Covid 19 e trombosi: chi si vaccina rischia molto meno di chi si infetta
Il rischio di trombosi legato all’infezione Covid-19 è da 50 a 70 volte superiore a quello legato ai vaccini. Lo dice uno studio (Treasure) su Thrombosis Research coordinato dal Centro Cardiologico Monzino e dall’Università Statale di Milano, in collaborazione con l’Ospedale San Raffaele, che ha valutato gli effetti di tutti i quattro vaccini utilizzati contro il Covid-19 (due a mRna e due a vettore virale) sul nostro sistema emostatico.
«I tanti studi precedenti su questo tema sono nati, giustamente, sull’onda dell’urgenza e nessuno è pertanto completo come Treasure. Va ricordato che i casi di trombosi, per quanto rari, a seguito della somministrazione del vaccino AstraZeneca, avevano seminato il panico nella popolazione, mettendo a rischio l’adesione alla campagna vaccinale, anche in assenza di dati scientifici consolidati. Per questo ad aprile dello scorso anno abbiamo raccolto l’invito delle Società Scientifiche Internazionali ad indagare i meccanismi di interazione fra cellule del sangue e vaccini, realizzando uno studio approfondito, i cui risultati potessero essere utili non solo per l’emergenza presente, ma anche per il futuro dei vaccini a mRNA», dichiara Marina Camera, coordinatrice dello studio, docente di Farmacologia dell’Università degli Studi di Milano e Responsabile dell’Unità di Biologia Cellulare e Molecolare Cardiovascolare del Centro Cardiologico Monzino.
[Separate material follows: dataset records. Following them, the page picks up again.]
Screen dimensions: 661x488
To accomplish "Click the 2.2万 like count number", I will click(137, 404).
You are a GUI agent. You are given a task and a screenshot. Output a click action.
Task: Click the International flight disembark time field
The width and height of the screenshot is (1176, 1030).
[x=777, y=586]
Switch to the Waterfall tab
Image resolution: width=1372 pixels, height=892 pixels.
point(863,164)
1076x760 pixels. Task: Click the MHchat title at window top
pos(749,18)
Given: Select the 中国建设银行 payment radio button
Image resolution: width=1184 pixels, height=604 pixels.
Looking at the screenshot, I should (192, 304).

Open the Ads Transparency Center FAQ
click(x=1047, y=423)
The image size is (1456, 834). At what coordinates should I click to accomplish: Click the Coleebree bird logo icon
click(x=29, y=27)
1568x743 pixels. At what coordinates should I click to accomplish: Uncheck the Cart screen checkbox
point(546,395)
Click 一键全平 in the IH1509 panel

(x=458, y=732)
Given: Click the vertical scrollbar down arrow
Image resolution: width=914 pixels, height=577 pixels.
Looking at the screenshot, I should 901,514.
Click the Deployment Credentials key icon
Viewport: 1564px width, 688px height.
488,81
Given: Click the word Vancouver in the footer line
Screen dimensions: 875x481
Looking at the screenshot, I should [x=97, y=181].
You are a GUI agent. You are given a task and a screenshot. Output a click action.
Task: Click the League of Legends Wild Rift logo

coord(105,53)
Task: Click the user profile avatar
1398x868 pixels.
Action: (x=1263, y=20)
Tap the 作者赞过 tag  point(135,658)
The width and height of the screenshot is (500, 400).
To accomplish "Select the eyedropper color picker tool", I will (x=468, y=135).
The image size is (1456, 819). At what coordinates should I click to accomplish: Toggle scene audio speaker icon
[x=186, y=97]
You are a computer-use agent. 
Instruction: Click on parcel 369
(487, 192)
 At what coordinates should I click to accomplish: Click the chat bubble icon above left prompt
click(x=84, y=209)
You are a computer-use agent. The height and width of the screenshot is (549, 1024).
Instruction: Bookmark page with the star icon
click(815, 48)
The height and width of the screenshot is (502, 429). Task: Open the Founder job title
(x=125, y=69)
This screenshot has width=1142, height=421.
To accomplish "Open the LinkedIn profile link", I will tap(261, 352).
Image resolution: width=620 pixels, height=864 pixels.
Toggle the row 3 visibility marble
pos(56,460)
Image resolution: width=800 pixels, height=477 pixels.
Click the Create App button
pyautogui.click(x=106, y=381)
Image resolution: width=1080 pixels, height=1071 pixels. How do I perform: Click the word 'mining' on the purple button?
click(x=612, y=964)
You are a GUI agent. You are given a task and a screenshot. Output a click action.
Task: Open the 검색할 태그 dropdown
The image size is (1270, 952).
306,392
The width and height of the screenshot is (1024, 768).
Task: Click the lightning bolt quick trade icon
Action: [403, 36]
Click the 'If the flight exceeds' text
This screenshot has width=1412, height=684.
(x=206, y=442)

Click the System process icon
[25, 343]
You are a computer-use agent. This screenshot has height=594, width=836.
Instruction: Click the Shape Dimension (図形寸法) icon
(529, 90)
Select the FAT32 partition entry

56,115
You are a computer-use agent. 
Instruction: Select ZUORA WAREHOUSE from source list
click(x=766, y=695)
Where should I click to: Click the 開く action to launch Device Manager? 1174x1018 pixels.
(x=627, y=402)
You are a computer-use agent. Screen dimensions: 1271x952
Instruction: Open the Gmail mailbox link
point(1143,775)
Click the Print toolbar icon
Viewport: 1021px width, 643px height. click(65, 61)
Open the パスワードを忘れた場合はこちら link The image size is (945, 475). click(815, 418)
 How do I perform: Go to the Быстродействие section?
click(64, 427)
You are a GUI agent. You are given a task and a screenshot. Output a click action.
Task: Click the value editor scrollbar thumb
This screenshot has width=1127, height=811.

I ricercatori hanno arruolato 368 individui nel periodo aprile – luglio 2021 della popolazione generale di età compresa tra i 18 e i 69 anni. Tutti i partecipanti stavano per ricevere la prima o la seconda dose di vaccino anti-COVID-19, sia a vettore virale (Astra Zeneca o Janssen) che a mRNA (Pfizer o Moderna). Ai partecipanti è stato effettuato un semplice prelievo di sangue il giorno prima e 8-10 giorni dopo la vaccinazione.
«Il nostro obiettivo era infatti quello di valutare il più esaustivamente possibile l’effetto dei diversi vaccini sui meccanismi emostatici dell’organismo. Oltre all’attivazione piastrinica abbiamo studiato anche altri processi che intervengono nelle complicanze trombotiche, misurando biomarcatori specifici dell’infiammazione, dell’attivazione della coagulazione, e della disfunzione endoteliale per un totale di più di 30.000 determinazioni. In fase di analisi dei dati abbiamo tenuto anche in considerazione se aver contratto l’infezione prima della vaccinazione potesse in qualche modo influire sui risultati», afferma Camera.
Dall’analisi è emerso che i quattro vaccini inducono una risposta infiammatoria temporanea nel nostro organismo, ma nessuna attivazione piastrinica. «Le lievi alterazioni che abbiamo riscontrato nella coagulazione e nella funzionalità endoteliale potrebbero spiegare il leggero aumento degli eventi tromboembolici venosi verificatisi a seguito della vaccinazione. Siamo convinti che i nostri dati offrano una base solida per la programmazione e il successo delle prossime campagne vaccinali e contiamo che la scienza possa dissipare le paure che tengono la gente lontano dai vaccini, quando il loro utilizzo previene un rischio tromboembolico 50-70 volte maggiore proprio dell’infezione da COVID-19, perlomeno di quella causata dal virus circolante in Lombardia nel 2020», conclude Armando D’Angelo, responsabile del Servizio di Coagulazione e Unità Ricerca Trombosi del San Raffaele.